Conclusions

The 21st amino acid is Selenocysteine (Sec) which has an important micronutrient, Selenium, incorporated into its structure. These types of proteins are called selenoproteins and they are critical for some influential biological functions such as the ones involving oxidative damage protection. Despite the fact they are very important, the precise function of many of them is not known yet as it has been discussed previously in this project.

A substantial problem we have had to deal with are the imprecise and ambiguous selenoproteomes among the different species. UGA is the coding sequence for Sec, which is relevant as this is classically recognised as a stop codon. Consequently, bioinformatic programmes can fail in recognising selenoproteins.

Using an homology-based approach we performed an exhaustive genome-wide prediction of all the selenoproteins, cys-homologues and machinery proteins involved in the biosynthesis of selenoproteins (MPBS) that are found either in human or squirrel (see methods). We were able to find a total of 21 selenoproteins, 9 cys homologues and 7 MPBS. However we were unable to certainly predict 3 selenoproteins because they lacked the N-terminus part as well as the Sec residue. Also we could not predict the human SelenoV, which is normal because this protein is not found in the squirrel selenoproteome, which is phylogenetically closer to our species. Regarding the MPBS, we could find all of the but the eEFSec.

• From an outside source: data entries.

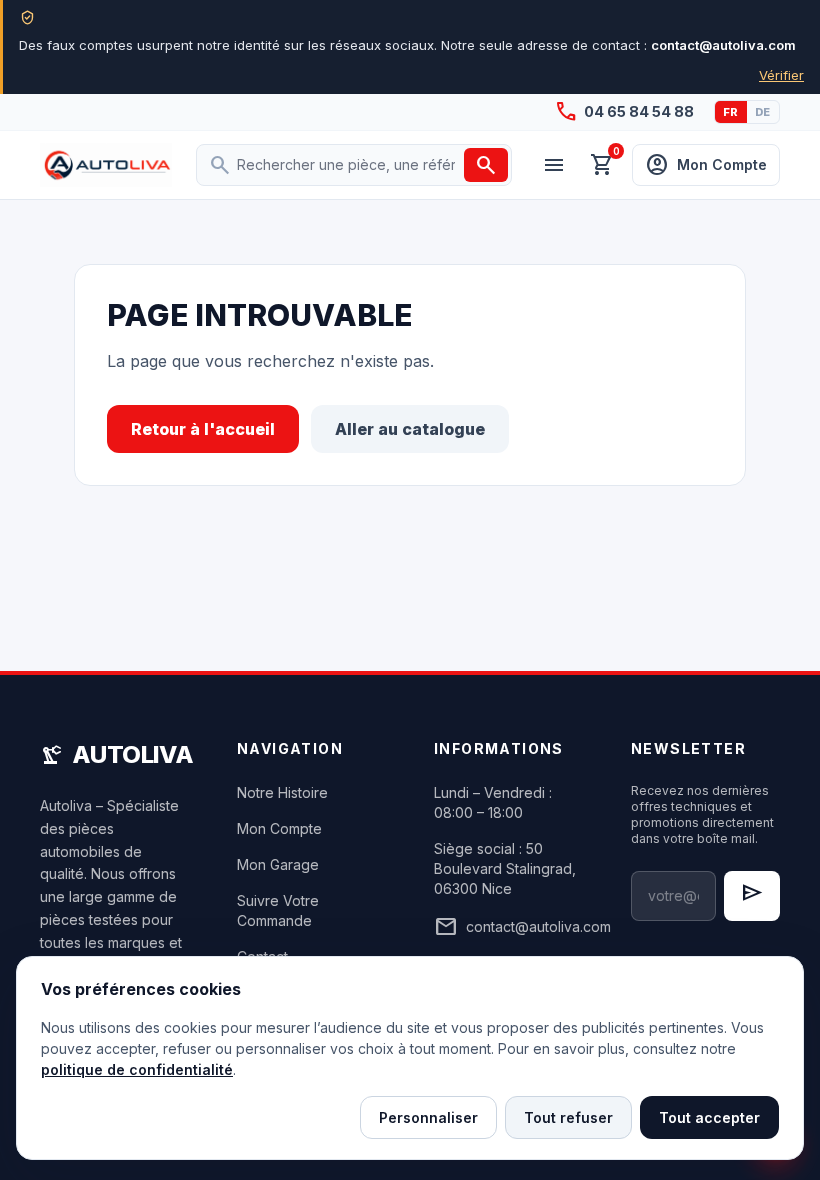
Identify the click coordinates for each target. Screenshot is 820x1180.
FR (731, 112)
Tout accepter (709, 1117)
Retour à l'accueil (203, 429)
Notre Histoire (282, 792)
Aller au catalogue (410, 429)
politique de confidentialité (137, 1069)
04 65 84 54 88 (624, 112)
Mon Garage (278, 864)
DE (763, 112)
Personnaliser (428, 1117)
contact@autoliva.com (508, 927)
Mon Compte (279, 828)
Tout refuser (568, 1117)
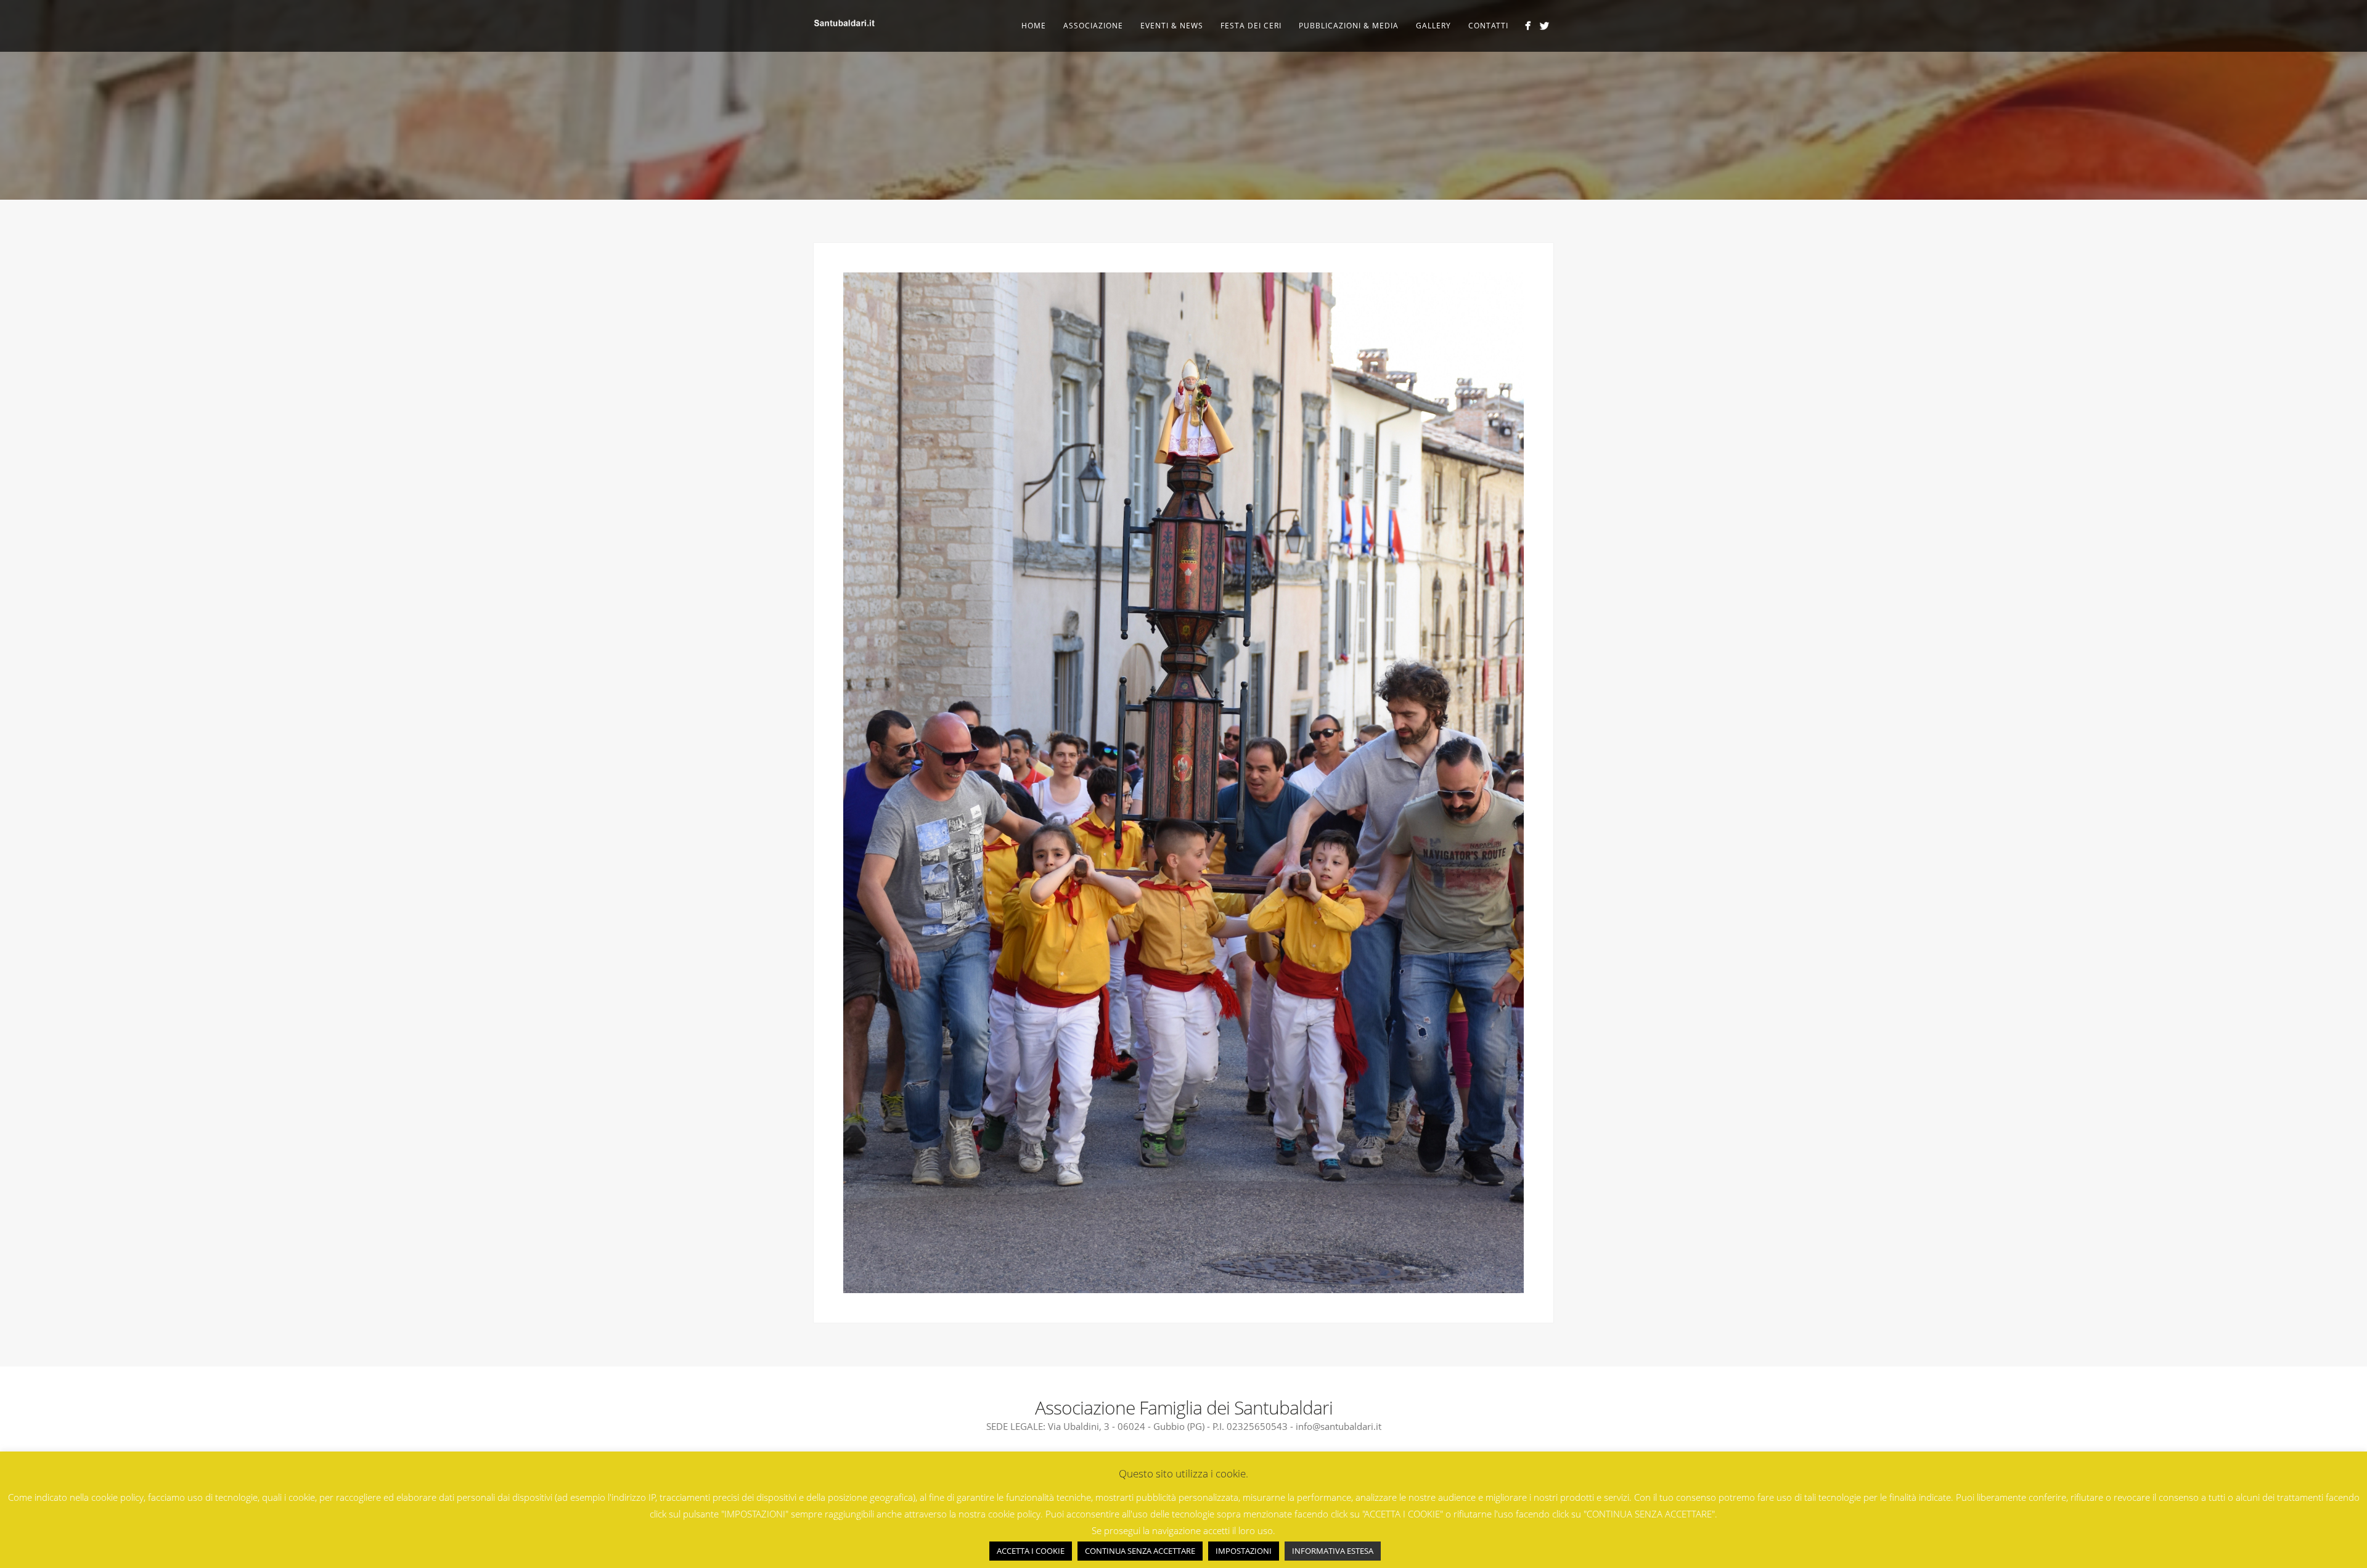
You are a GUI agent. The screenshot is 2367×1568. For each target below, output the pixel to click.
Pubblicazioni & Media (1349, 25)
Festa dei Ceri (1251, 25)
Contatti (1488, 25)
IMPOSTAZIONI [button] (1244, 1550)
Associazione (1093, 25)
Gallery (1433, 25)
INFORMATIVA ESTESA (1332, 1550)
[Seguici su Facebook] (1527, 25)
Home (1033, 25)
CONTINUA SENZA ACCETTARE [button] (1140, 1550)
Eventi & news (1171, 25)
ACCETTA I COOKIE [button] (1031, 1550)
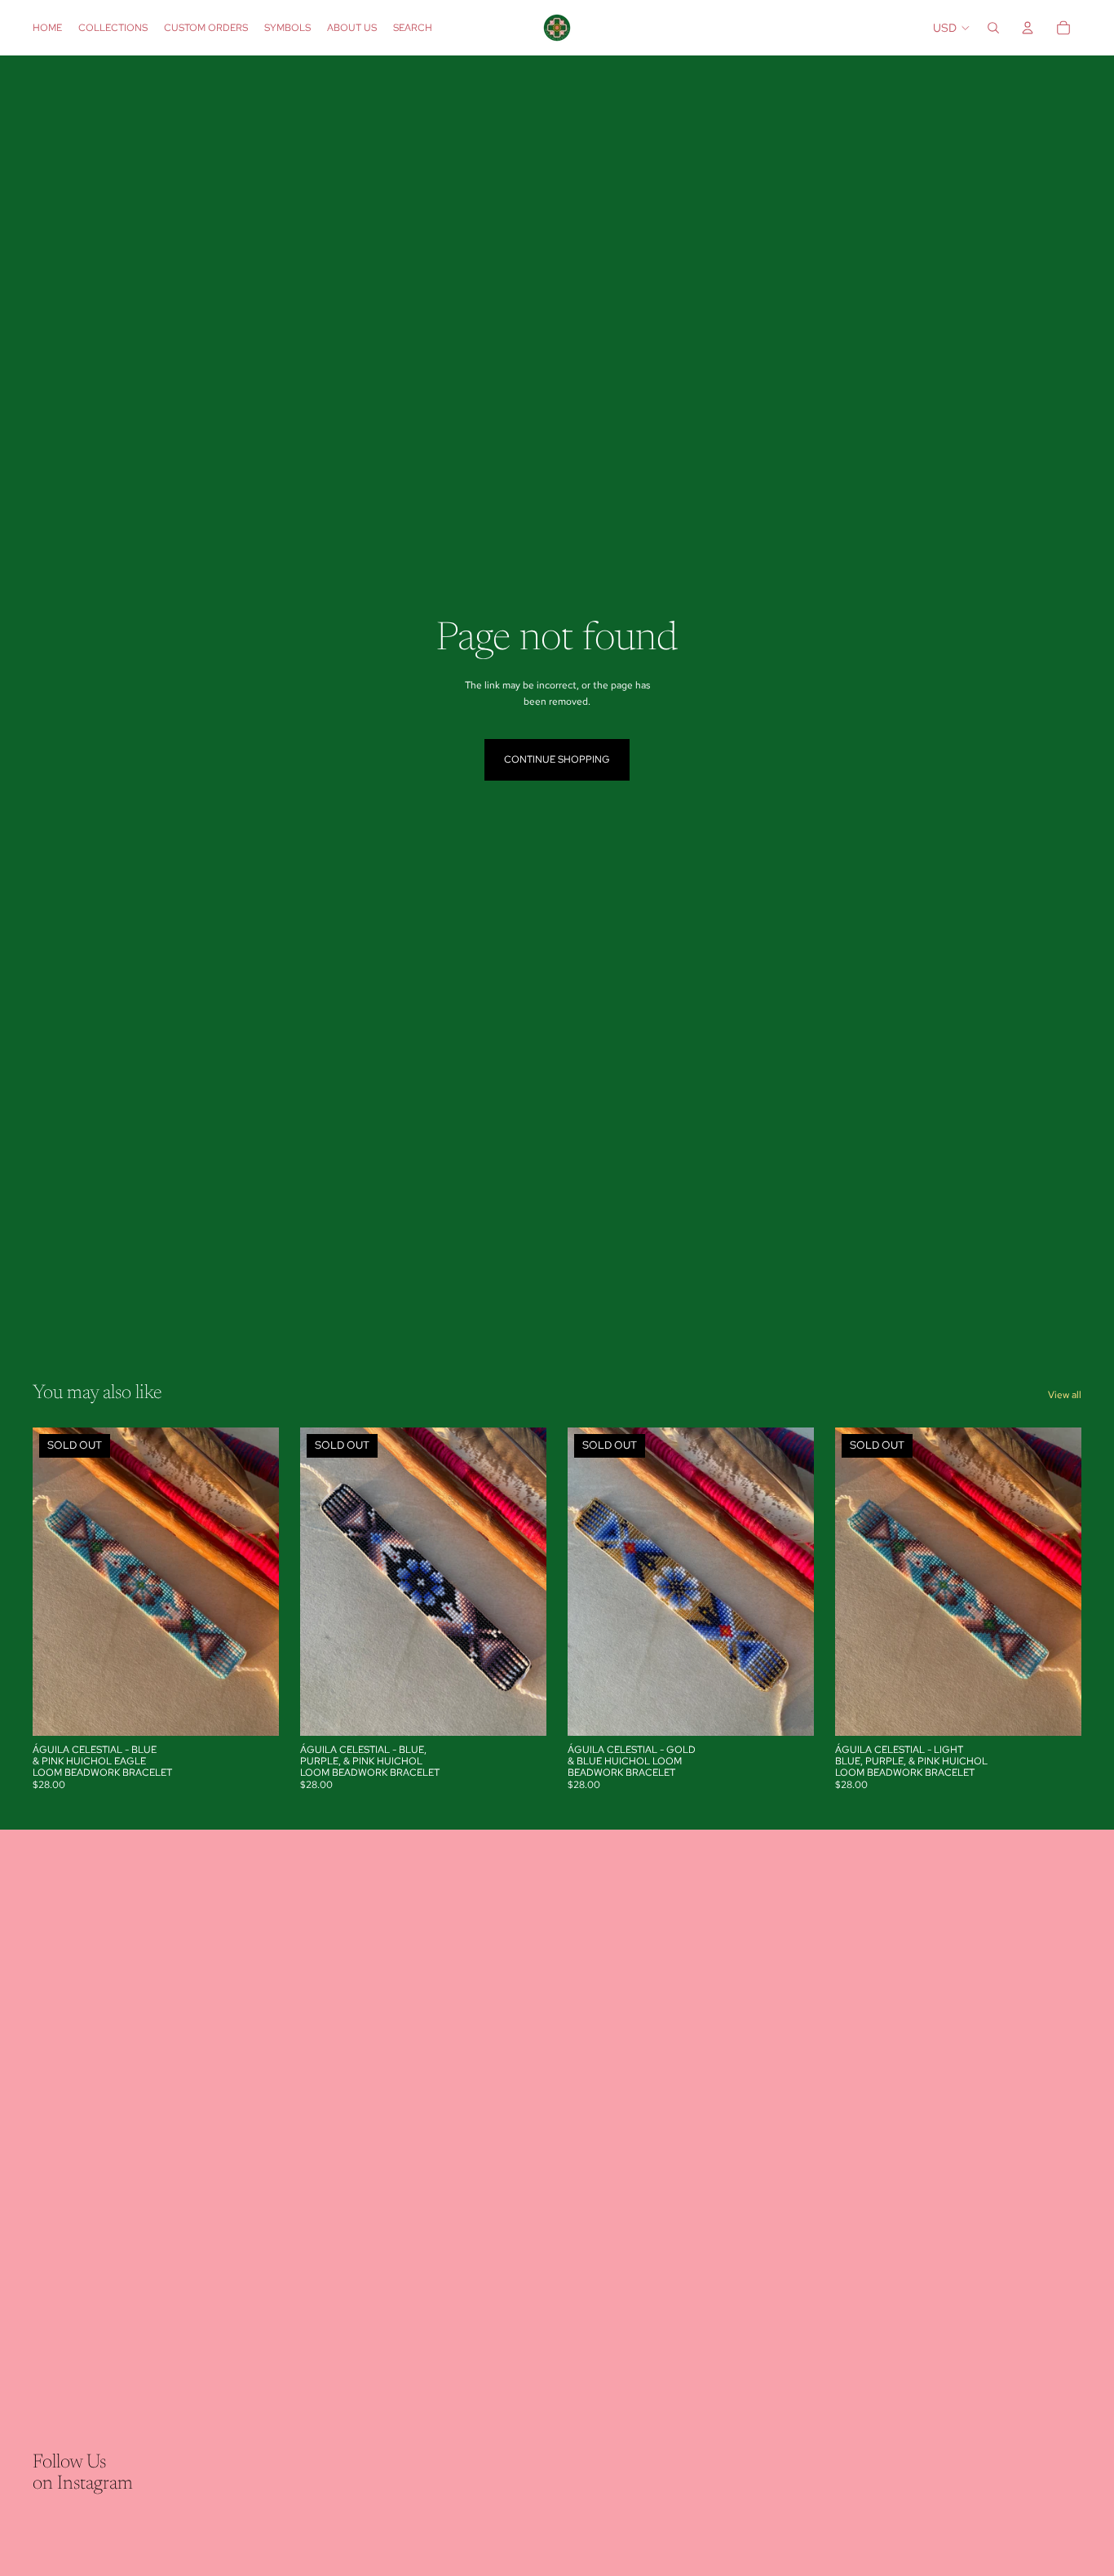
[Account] (1027, 28)
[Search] (993, 28)
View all (1064, 1394)
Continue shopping (557, 759)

Our study was limited by two important factors. First, half of the selenoproteins of squirrel found in SelenoDB 2.0 did not start by a Met residue, this made us be concerned about protein annotation. For this reason we had to use humans queries for the prediction of most proteins, which are better annotated . These resulted in less efficacy when it came to find good hits in the genome as the human proteins are phylogenetically further distant. The second limitation was related to possible sequencing problems of the genome, we found that in some regions there were multiple N instead of the corresponding nucleotide (A, C, T or G), that probably was the reason why we got some parts that were lacking in some predicted proteins. Also, in some cases we found insertions/deletions in the predicted sequence that caused frameshifts in the alignment when compared to the model organisms annotated selenoproteins. These might also be sequencing problems or due to the fact that the Spermophilus dauricus proteins that have those ins/dels have diverged in relation to the human ones.